«Наказать агрессора» и другие исторические аналогии (Часть 4 цикла «Украина. Религиозные войны»)

1. Рассуждая про логику действий запада осмысленно структурировать ее по двум базовым критериям.

(А) Есть отдельная логика сдерживания зарвавшегося путинского режима и отдельная в отношении поддержания глобальной стабильности. Как мы увидим, эти две задачи не всегда полностью совпадают.

(Б) Можно рассматривать запад как рациональное мировое правительство, реализующее разумные долгосрочные стратегии, а можно как множество различных политиков, преследующих свои сиюминутные цели, и чутко реагирующих на изменения в общественном мнении. Эти две логики очень часто прямо противоречат друг-другу, но ни одна из них не может быть проигнорирована полностью.

1.1 Аналогии с Мюнхеном 1938 являются сегодня общим местом, однако современная ситуация имеет ряд существенных отличий.

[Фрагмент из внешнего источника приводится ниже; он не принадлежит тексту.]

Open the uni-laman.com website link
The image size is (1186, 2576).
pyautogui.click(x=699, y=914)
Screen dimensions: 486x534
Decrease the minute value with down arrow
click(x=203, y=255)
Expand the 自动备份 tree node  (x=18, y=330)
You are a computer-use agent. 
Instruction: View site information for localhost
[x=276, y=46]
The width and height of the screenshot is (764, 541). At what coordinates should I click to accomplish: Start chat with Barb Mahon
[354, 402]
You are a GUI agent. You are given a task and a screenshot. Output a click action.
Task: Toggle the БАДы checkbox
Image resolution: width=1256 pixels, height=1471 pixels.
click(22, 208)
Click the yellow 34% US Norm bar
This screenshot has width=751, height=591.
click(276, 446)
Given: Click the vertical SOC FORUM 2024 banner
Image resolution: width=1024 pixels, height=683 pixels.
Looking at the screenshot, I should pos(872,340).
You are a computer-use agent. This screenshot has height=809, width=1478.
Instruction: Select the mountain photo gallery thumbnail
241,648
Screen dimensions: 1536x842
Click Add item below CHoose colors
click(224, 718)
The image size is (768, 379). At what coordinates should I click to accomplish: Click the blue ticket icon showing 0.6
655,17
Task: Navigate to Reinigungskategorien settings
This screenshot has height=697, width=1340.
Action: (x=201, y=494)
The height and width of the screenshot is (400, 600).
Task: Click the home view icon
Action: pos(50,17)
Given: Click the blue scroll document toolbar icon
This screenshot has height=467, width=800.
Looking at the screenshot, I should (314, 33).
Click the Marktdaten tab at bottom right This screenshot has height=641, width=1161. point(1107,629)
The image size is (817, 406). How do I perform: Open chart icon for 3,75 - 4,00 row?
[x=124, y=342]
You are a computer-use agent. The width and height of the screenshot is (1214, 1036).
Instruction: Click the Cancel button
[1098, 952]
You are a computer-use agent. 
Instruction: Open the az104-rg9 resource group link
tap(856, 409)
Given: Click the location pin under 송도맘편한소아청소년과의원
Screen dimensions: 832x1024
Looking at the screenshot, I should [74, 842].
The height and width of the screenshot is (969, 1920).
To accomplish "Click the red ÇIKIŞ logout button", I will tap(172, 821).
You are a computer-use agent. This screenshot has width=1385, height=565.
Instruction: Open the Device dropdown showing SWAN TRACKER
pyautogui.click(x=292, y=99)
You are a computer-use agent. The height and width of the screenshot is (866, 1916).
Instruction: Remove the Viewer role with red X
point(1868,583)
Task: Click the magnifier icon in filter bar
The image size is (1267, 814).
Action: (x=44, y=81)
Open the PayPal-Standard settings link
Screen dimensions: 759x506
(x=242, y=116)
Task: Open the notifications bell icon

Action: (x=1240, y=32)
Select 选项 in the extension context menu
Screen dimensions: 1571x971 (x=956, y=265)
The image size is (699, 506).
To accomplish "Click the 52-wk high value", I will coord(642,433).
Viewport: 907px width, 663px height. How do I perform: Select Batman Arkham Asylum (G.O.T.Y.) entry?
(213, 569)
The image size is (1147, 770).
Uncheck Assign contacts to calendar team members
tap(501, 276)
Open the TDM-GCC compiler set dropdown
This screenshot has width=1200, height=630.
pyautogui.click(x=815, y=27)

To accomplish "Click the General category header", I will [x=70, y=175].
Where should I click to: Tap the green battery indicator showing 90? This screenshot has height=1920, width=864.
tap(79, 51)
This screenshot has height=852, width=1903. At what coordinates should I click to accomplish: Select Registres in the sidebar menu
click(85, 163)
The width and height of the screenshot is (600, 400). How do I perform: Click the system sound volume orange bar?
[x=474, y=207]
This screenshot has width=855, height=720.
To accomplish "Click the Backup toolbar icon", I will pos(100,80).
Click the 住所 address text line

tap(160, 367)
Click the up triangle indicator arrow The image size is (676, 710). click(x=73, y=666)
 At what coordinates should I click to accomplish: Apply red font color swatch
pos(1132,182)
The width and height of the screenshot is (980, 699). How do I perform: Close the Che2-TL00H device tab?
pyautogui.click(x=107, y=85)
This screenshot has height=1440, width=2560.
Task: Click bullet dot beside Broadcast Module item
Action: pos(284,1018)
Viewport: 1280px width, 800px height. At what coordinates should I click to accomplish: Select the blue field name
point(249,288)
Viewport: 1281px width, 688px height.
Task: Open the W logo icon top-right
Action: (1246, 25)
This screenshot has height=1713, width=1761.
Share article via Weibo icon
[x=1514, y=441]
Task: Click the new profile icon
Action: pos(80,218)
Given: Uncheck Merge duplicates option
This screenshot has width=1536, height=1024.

Во-первых, несмотря на почти полную идентичность внутренних процессов гитлеровской Германии и путинской России, а также некоторое сходство их внешних действий, путинская Россия и близко не обладает потенциалом третьего рейха ни в экономическом, ни в технологическом плане (в отношении к современному им миру). Если гитлеровская Германия имела хоть какие-то основания рассчитывать на успешную войну хотя бы отдельно с англо-французами, то со стороны путинской России надежды на выигрыш военного противостояния даже отдельно с США, не говоря про запад в целом, выглядят заведомо абсурдно.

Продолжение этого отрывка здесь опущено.